High blood pressure represents a major public health problem. Worldwide, approximately one-fourth of the adult population has hypertension. Epidemiological and experimental studies suggest a link between hyperuricemia and hypertension. Hyperuricemia affects 25% to 40 % of individuals with untreated hypertension; a much lower prevalence has been reported in normotensives or in the general population. However, whether lowering serum uric acid (UA) might lower blood pressure (BP) is an unanswered question.

Objectives: 

To determine whether UA-lowering agents reduce BP in patients with primary hypertension or prehypertension compared with placebo.

Search strategy: 

The Cochrane Hypertension Information Specialist searched the following databases for randomized controlled trials up to February 2016: the Cochrane Hypertension Specialised Register, the Cochrane Central Register of Controlled Trials (CENTRAL) (2016, Issue 2), MEDLINE (from 1946), Embase (from 1974), the World Health Organization International Clinical Trials Registry Platform, and ClinicalTrials.gov. We also searched LILACS up to March 2016 and contacted authors of relevant papers regarding further published and unpublished work.

Selection criteria: 

To be included in this review, the studies had to meet the following criteria: 1) randomized or quasi-randomized, with a group assigned to receive a UA-lowering agent and another group assigned to receive placebo; 2) double-blind, single-blind or open-label; 3) parallel or cross-over trial; 4) cross-over trials had to have a washout period of at least two weeks; 5) minimum treatment duration of four weeks; 6) participants had to have a diagnosis of essential hypertension or prehypertension, and hyperuricemia (serum UA greater than 6 mg/dL in women, 7 mg/dL in men and 5.5 mg/dL in children/adolescents); 7) outcome measures assessed included change in clinic systolic, diastolic or 24-hour ambulatory BP.

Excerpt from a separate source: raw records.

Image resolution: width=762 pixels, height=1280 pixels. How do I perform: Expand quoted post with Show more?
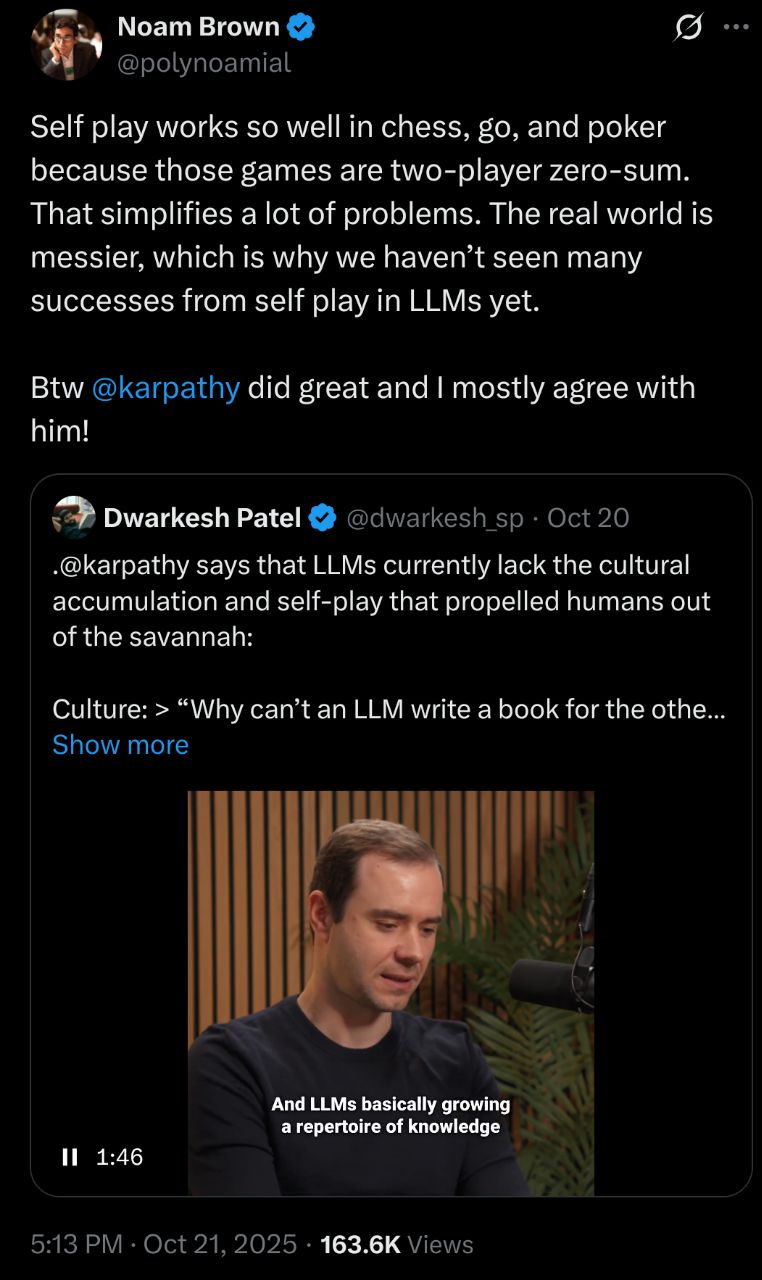120,745
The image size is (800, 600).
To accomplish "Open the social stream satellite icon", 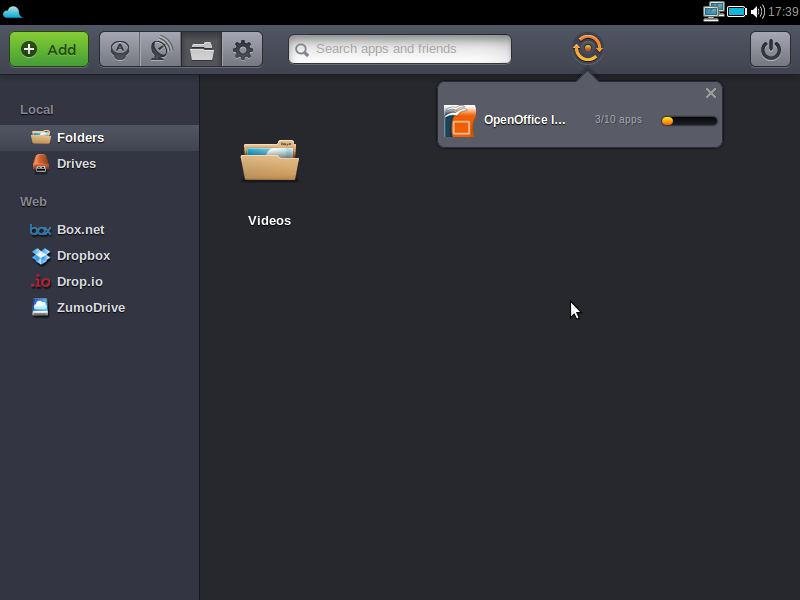I will 160,49.
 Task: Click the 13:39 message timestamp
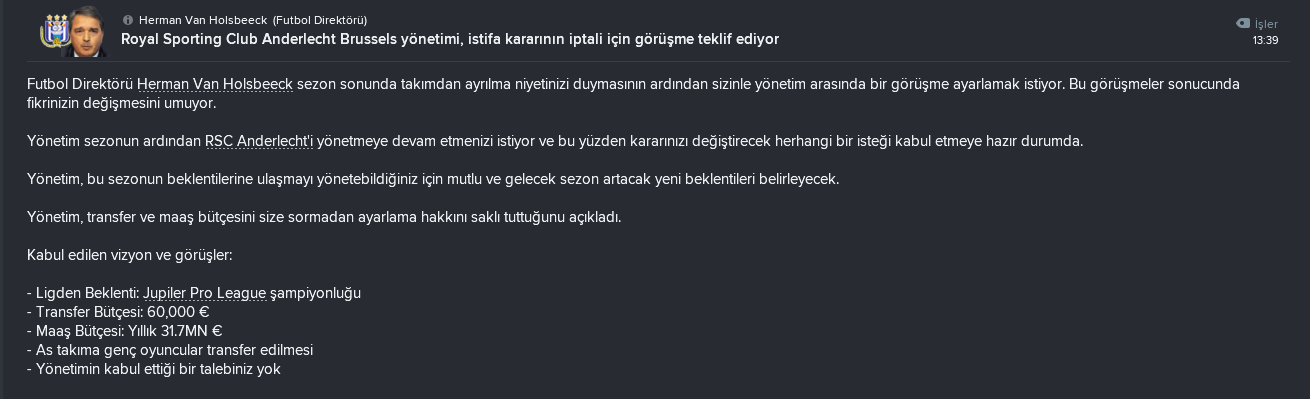(1265, 41)
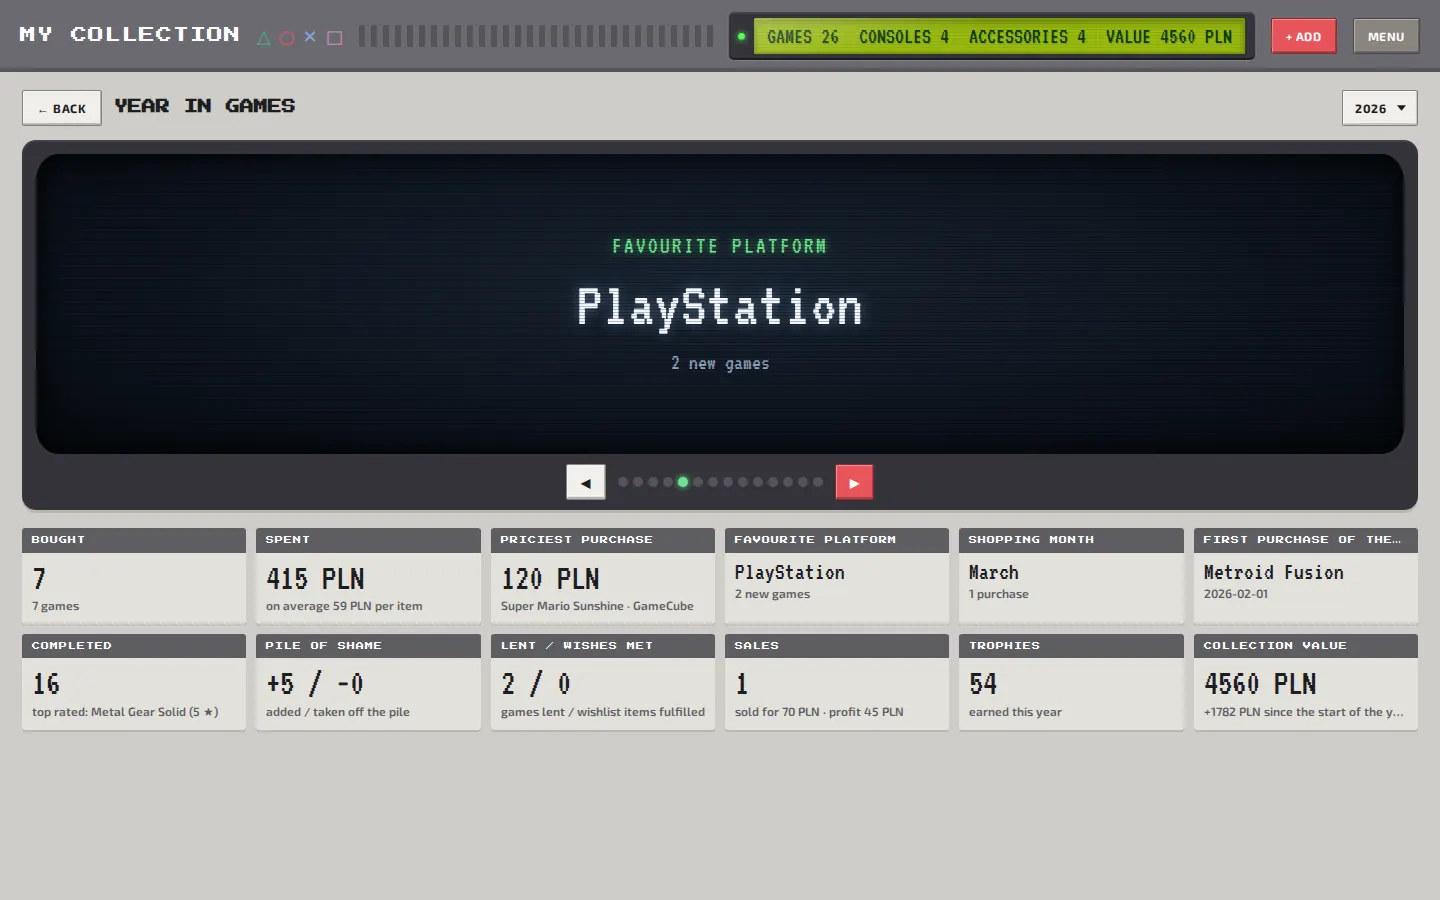Click the Collection Value card
Image resolution: width=1440 pixels, height=900 pixels.
click(x=1306, y=682)
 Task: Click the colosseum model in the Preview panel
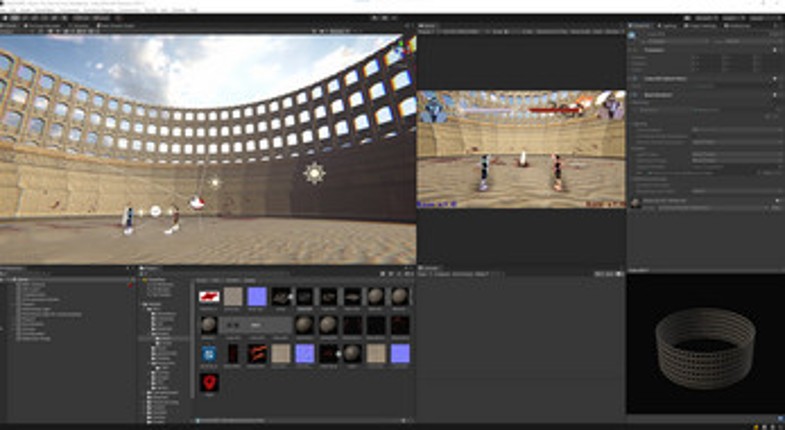[705, 348]
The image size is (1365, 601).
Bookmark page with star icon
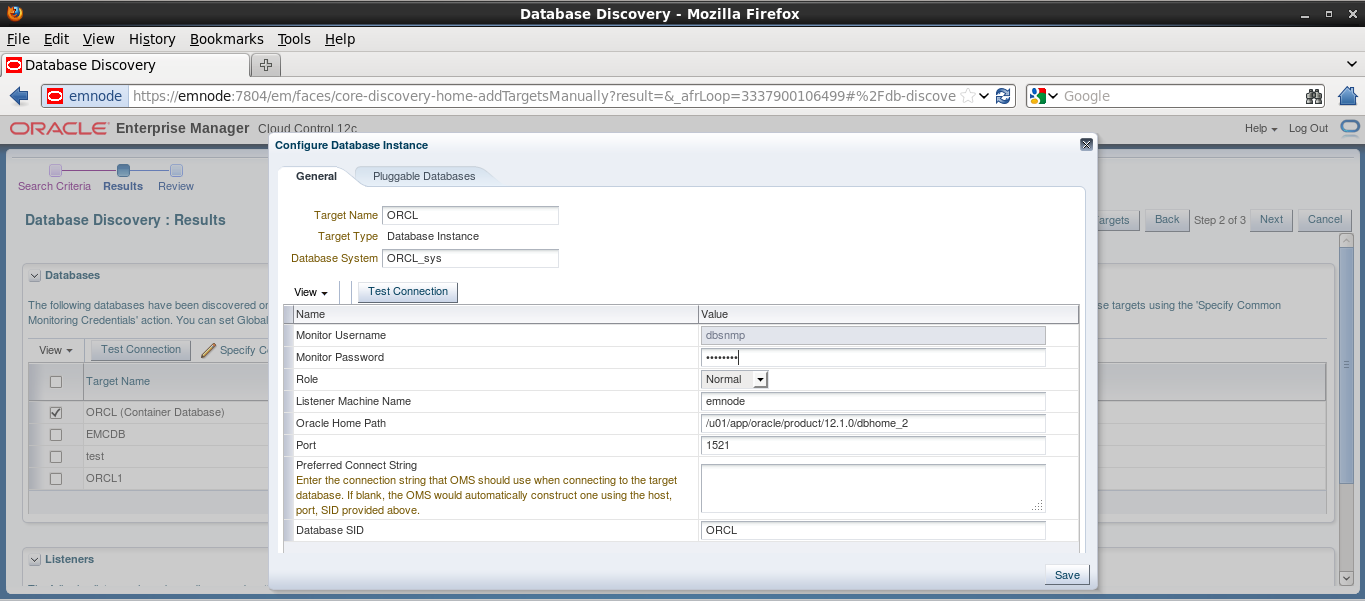tap(968, 96)
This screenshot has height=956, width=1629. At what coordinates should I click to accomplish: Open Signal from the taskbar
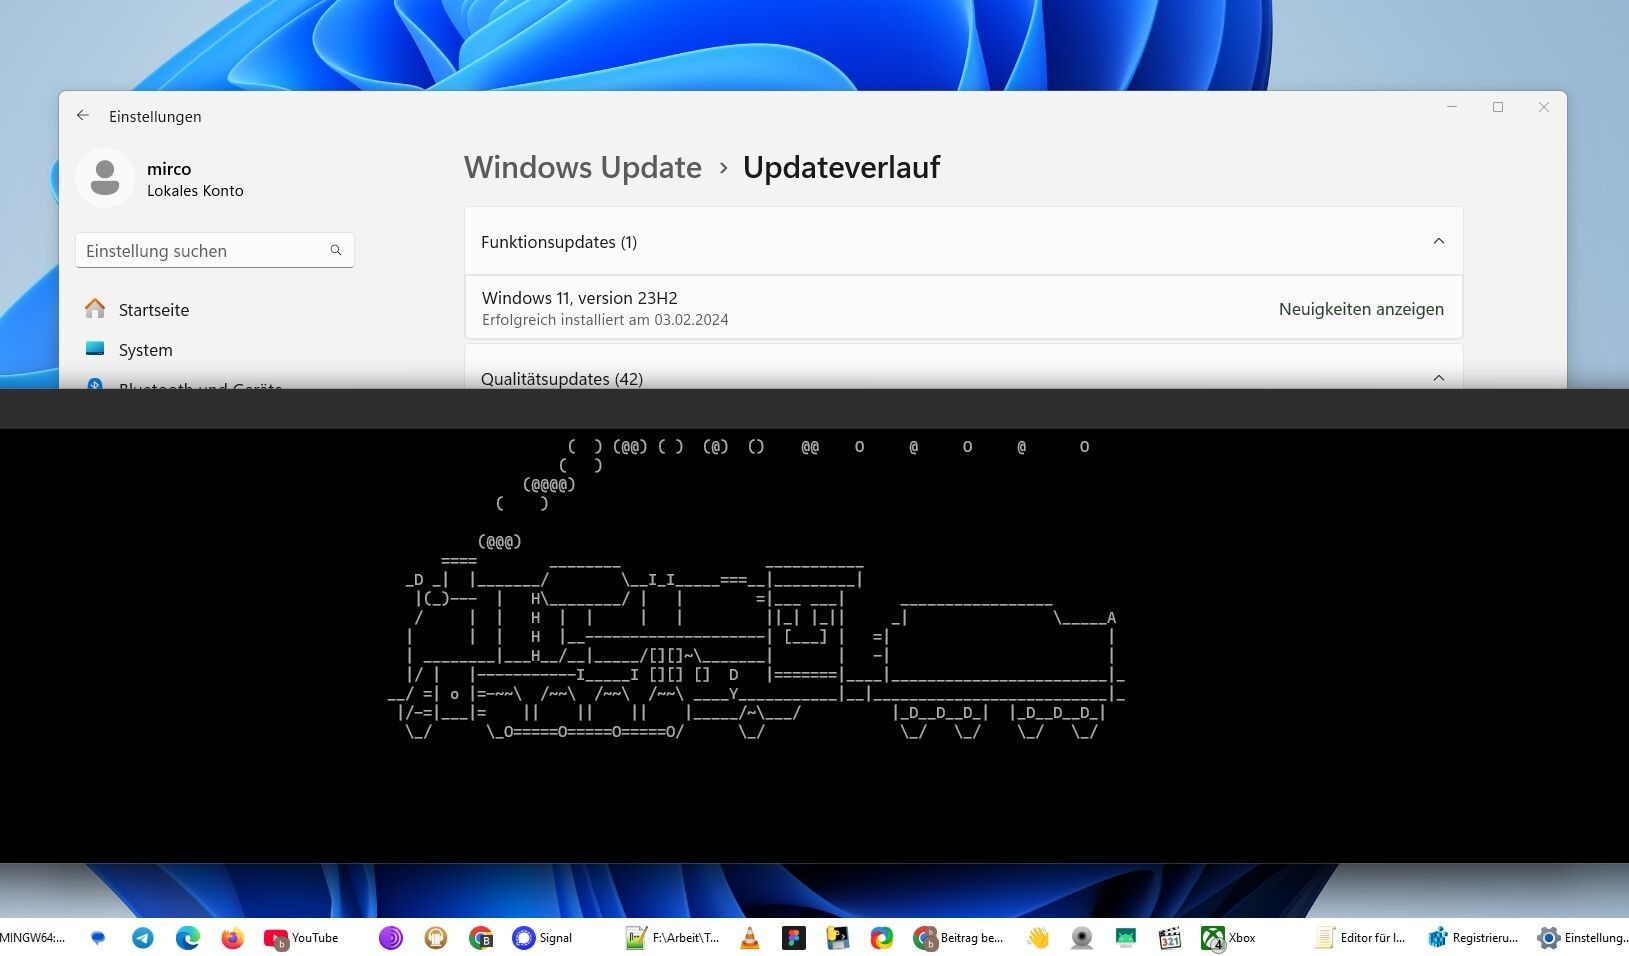(542, 938)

Data collection and analysis: 

The two review authors independently collected the data using a data extraction form, and resolved any disagreements via discussion. We assessed risk of bias using the Cochrane Collaboration' Risk of bias' tool.

Main results: 

In this review update, we examined the abstracts of 349 identified papers and selected 21 for evaluation. We also identified three ongoing studies, the results of which are not yet available. Three other randomized controlled trials (RCTs) (two new), enrolling individuals with hypertension or prehypertension, and hyperuricemia, met the inclusion criteria for the review and were included in the meta-analysis. Low quality of evidence from three RCTs indicate no reduction in systolic (MD -6.2 mmHg, 95% CI -12.8 to 0.5) or diastolic (-3.9 mmHg, 95% CI -9.2 to 1.4) 24-hour ambulatory BP with UA-lowering drugs compared with placebo. Low quality of evidence from two RCTs reveal a reduction of systolic clinic BP (-8.43 mmHg, 95% CI -15.24 to -1.62) but not diastolic clinic BP (-6.45 mmHg, 95% CI -13.60 to 0.70). High quality of evidence from three RCTs indicates that serum UA levels were reduced by 3.1 mg/dL (95% CI 2.4 to 3.8) in the participants that received UA-lowering drugs. Very low quality of evidence from three RCTs suggests that withdrawals due to adverse effects were not increased with UA-lowering therapy (RR 1.86, 95% CI 0.43 to 8.10).